### Problem to solve
In the entries that follow, find each line with the word "screenshot" and copy it.

### Source material
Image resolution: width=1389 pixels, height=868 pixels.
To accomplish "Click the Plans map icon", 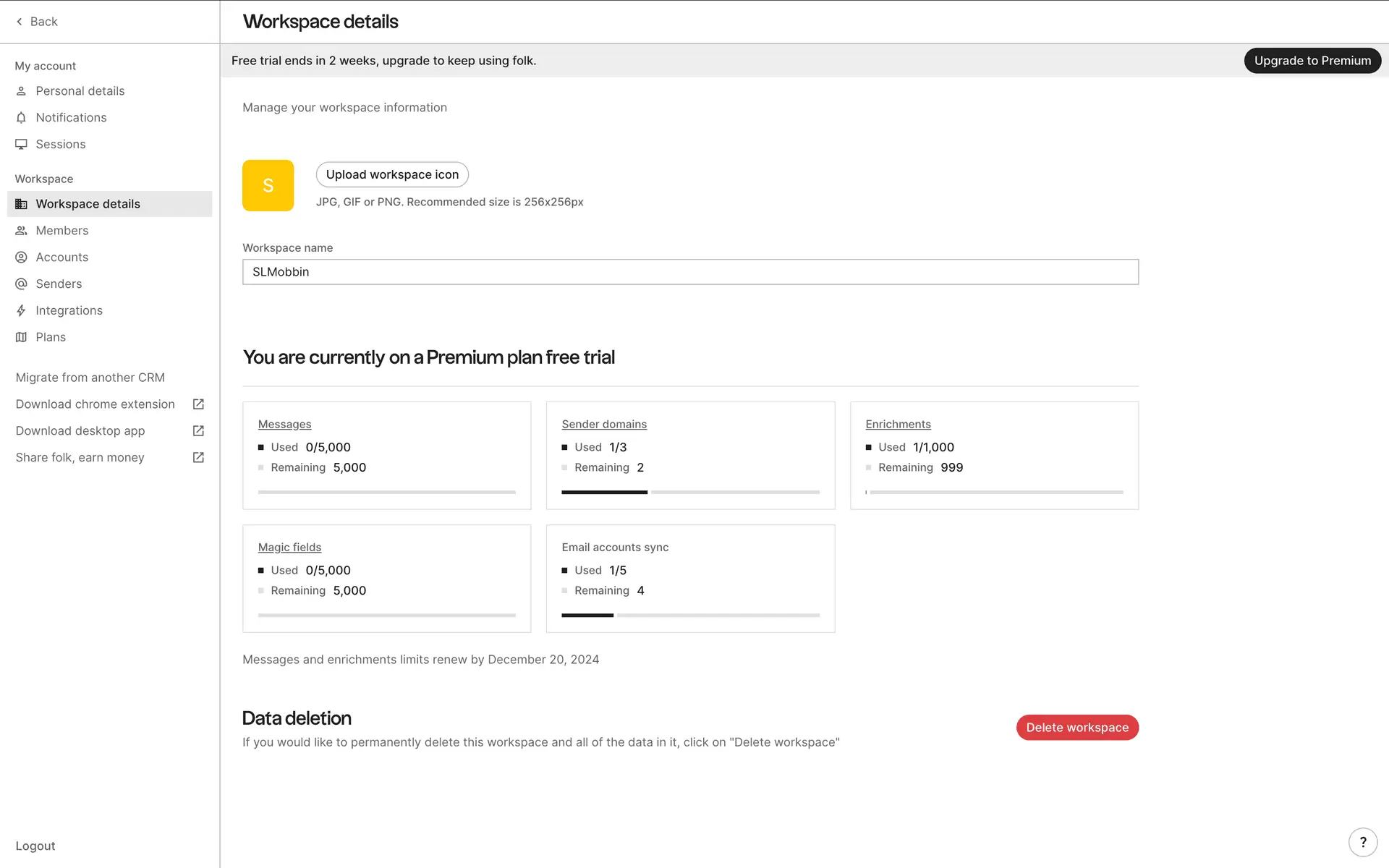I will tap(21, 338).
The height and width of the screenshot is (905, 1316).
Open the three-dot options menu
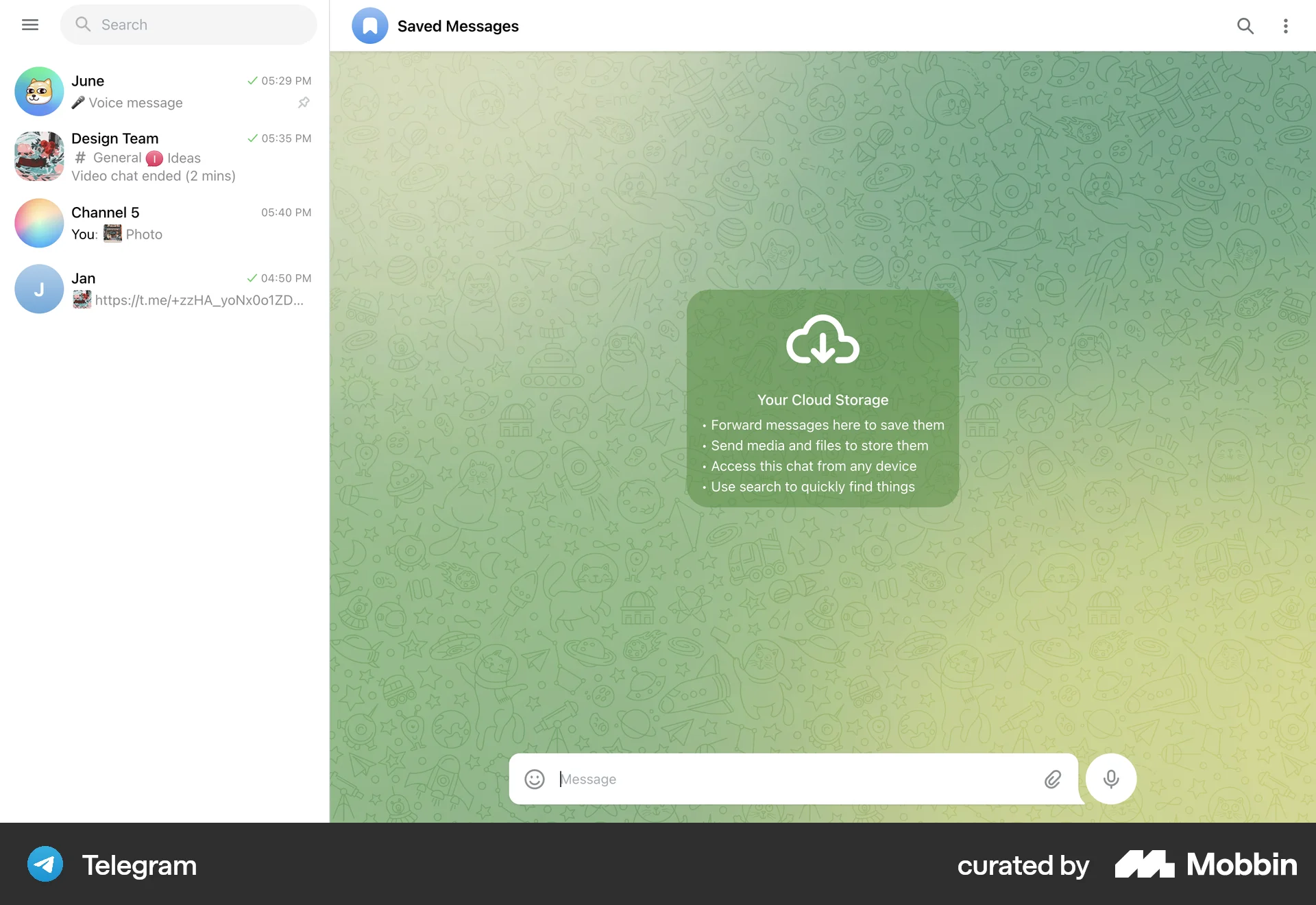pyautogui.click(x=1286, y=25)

==

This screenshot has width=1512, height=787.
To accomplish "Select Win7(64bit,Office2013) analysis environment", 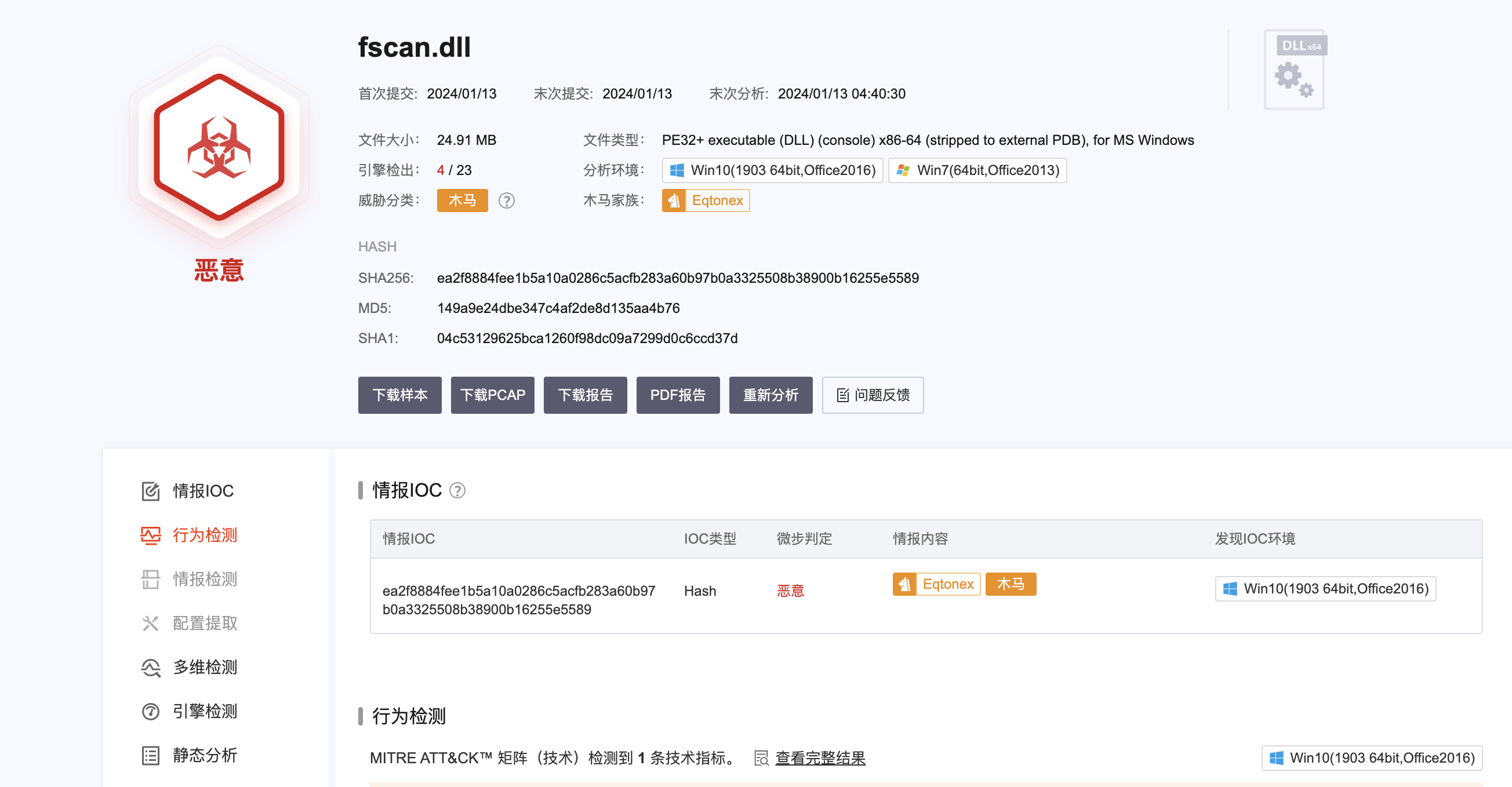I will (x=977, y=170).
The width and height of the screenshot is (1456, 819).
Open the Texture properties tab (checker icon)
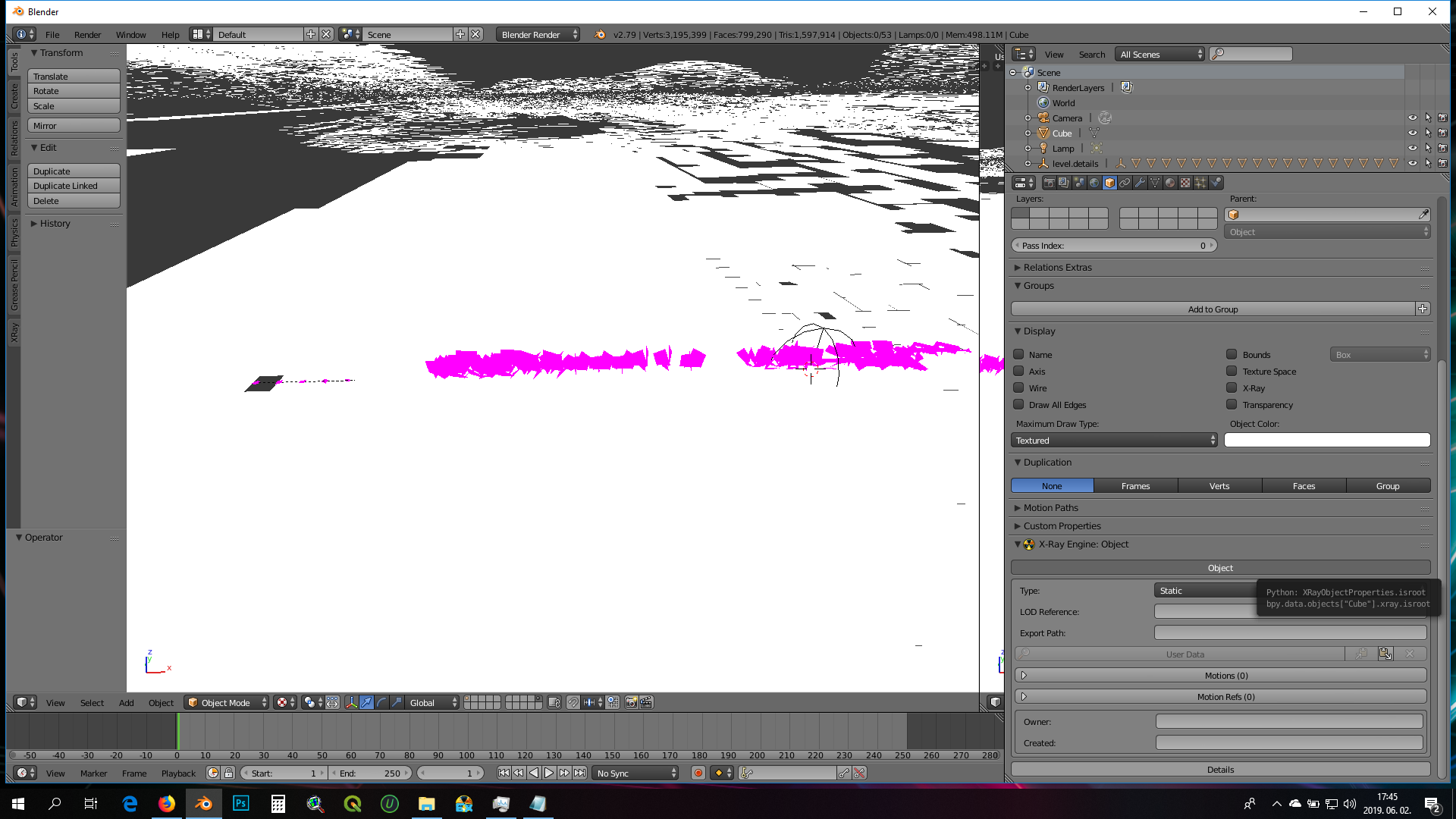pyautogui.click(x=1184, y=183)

* * *

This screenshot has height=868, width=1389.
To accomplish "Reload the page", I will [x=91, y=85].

### Output for this exercise
The height and width of the screenshot is (905, 1316).
This screenshot has width=1512, height=787.
The width and height of the screenshot is (1456, 819).
This screenshot has height=868, width=1389.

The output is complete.